Permutation Test – Assistance with One-Sample Permutation Z-Test

permutation-testr

This is related to another question I asked recently. To recap:

[I had 30 people call a number and then roll a 5 sided die. If the call matches the subsequent face then the trial is a hit, else it is a miss. Each subject completes 25 trials (rolls) and thus, each participant has a score out of 25. Since the die is a virtual one, it cannot be biased. Before the experiment was conducted I was going to compare the subjects score with a one-sample t-test (compared to mu of 5). However I was pointed towards the more powerful z-test, which is appropriate because we know the population parameters for the null hypothesis: that everyone should score at chance. Since NPQ means the binomial approximates to the normal or Gaussian distribution, we can use a parametric test. So I could just forget about it all and go back to the t-test I planned to use, but it seems to me that although the z-test is not often used in real research it is appropriate here. That was the conclusion from my previous question. Now I am trying to understand how to use resampling methods (either permutation or bootstrap) to compliment my parametric analysis.]

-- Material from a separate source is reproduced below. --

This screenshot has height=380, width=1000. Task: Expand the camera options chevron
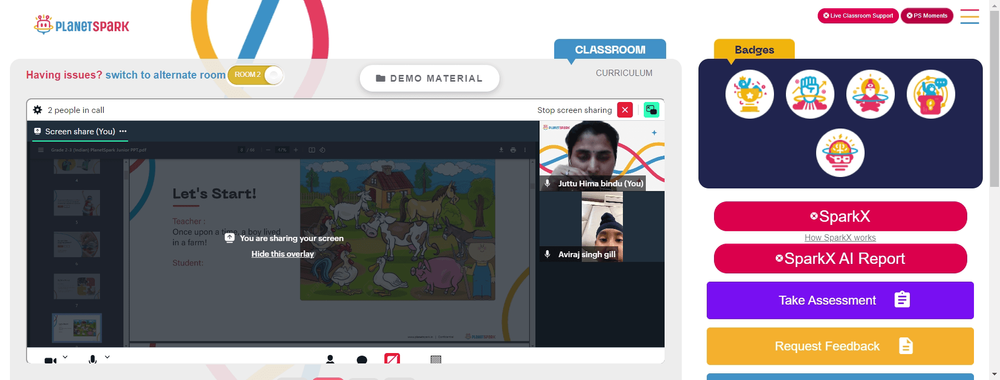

Okay. I am trying to program a one-sample permutation z-test, using the DAAG package onet.permutation as inspiration. This is as far as I've got:

perm.z.test = function(x, mu, var, n, prob, nsim){
  nx <- length(x)
  mx <- mean(x)
  z <- array(, nsim)
  for (i in 1:nsim) {
    mn <- rbinom(nx*1, size=n, prob=prob)
    zeta = (mean(mn) - mu) / (sqrt(var/nx))
    z[i] <- zeta
  }
  pval <- (sum(z >= abs(mx)) + sum(z <= -abs(mx)))/nsim
  print(signif(pval, 3))
}

Where: x is the variable to test, n is the the number of trials (=25) and prob is the probability of getting it correct (=.2). The population value (mu) of the mean number correct is np. The population standard deviation, var, is square-root(np*[1-p]).

Now I guess this compares x to an array composed of randomly generated binomial sample. If I centre x at 0 (variable-mu) I get a p-value. Can somebody confirm that it is doing what I think it is doing?

My testing gives this:

> binom.samp1 <- as.data.frame(matrix(rbinom(30*1, size=25, prob=0.2), 
                                     ncol=1))
> z.test(binom.samp1$V1, mu=5, sigma.x=2)
data:  binom.samp1$V1 
z = 0.7303, p-value = 0.4652

> perm.z.test(binom.samp1$V1-5, 5, 2, 25, .2, 2000)
[1] 0.892

> binom.samp1 <- as.data.frame(matrix(rbinom(1000*1, size=25, prob=0.2),
                                     ncol=1))
> perm.z.test(binom.samp1$V1-5, 5, 2, 25, .2, 2000)
[1] 0.937

Does this look right?

UPDATE:

Since this obviously doesn't do what I want, I do have another angle. This website offers this advice:

There is no reason whatsoever why a
permutation test has to use any
particular test statistic. Any test
statistic will do! … For one-sample
or paired two-sample tests, in
particular, for Wilcoxon signed rank
tests, the permutations are really
subsets. The permutation distribution
choses an arbitrary subset to mark +
and the complementary subset is marked
-. Either subset can be empty.

What about an arbitrary subset with a one-sample z-test?

Best Answer

I don't think it is going a one sample Z; to me it looks like it is a test against a certain set of priors.

I'm confused, why are you doing a one sample Z using binomial data as your source data? You could simply create a distribution of N successes and see what quantile your actual data was in. However the above method doesn't look like a permutation test per-se to me; as your code doesn't actually permute the observed values between 1 and 0.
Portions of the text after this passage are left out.